#### WRITTEN PROBLEM:
Gather each line of the records that contains the word "dropdown".

(Items from a data source)
• • • • •

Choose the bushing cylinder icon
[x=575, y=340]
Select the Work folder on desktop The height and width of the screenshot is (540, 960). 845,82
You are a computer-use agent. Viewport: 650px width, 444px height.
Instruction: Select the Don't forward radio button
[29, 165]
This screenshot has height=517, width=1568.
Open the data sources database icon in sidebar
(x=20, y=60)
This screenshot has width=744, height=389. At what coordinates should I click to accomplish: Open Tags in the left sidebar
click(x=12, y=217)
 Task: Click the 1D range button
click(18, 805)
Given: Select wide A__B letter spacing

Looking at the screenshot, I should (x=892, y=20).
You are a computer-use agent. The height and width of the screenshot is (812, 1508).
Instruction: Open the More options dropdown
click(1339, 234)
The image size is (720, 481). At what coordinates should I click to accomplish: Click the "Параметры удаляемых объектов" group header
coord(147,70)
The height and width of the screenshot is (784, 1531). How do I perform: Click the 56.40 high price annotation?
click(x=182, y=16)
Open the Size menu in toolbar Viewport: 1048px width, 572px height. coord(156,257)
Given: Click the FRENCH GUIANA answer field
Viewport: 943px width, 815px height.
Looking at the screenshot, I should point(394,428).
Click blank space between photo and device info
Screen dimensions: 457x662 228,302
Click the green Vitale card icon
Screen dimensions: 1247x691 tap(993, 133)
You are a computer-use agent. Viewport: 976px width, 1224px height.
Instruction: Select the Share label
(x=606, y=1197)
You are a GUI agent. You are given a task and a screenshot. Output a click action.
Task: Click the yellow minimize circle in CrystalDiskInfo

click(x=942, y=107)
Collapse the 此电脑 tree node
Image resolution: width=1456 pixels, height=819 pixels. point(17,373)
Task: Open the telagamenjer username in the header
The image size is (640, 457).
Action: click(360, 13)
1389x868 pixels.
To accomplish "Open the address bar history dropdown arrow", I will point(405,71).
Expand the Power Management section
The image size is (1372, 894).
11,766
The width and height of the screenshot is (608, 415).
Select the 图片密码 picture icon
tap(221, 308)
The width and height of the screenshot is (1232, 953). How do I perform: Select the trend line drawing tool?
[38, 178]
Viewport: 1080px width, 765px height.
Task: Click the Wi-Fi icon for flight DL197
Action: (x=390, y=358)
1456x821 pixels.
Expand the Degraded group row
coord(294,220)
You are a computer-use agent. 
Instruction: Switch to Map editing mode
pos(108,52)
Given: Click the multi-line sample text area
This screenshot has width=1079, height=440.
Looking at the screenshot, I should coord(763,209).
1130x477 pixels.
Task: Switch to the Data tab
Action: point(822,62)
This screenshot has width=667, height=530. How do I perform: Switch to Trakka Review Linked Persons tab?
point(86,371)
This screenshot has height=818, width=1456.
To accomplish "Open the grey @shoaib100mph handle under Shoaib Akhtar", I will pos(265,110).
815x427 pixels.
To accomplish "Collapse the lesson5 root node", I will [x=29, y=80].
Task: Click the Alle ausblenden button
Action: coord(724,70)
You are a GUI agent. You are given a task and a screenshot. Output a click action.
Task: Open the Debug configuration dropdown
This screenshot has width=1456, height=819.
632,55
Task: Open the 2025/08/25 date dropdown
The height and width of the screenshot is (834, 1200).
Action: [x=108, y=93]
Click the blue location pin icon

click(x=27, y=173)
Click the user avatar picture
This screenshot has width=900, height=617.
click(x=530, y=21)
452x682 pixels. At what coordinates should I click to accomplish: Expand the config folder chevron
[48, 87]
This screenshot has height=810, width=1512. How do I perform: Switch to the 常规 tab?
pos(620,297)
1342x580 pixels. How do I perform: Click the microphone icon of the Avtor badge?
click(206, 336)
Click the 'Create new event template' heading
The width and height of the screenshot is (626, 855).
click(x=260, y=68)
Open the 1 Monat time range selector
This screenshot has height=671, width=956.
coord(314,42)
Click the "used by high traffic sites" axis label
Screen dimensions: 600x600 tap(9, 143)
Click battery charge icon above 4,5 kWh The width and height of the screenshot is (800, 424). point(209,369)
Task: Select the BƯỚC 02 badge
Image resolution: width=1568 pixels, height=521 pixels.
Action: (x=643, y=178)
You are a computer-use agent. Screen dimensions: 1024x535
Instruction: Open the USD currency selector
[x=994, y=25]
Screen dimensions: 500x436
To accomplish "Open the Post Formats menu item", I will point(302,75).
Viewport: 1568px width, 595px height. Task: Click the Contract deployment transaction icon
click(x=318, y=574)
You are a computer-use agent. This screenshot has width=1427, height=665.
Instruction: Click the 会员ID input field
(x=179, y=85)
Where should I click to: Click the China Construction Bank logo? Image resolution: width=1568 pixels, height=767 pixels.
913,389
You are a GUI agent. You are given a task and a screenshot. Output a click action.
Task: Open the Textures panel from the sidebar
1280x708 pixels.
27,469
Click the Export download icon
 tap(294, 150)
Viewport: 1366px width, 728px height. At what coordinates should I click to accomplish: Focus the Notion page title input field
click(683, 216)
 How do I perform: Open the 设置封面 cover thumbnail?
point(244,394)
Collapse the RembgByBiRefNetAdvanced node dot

• • • • •

#### CORRECT OUTPUT:
Instruction: Open the More options dropdown
To accomplish "Open the address bar history dropdown arrow", I will point(405,71).
Task: Open the Debug configuration dropdown
Task: Open the 2025/08/25 date dropdown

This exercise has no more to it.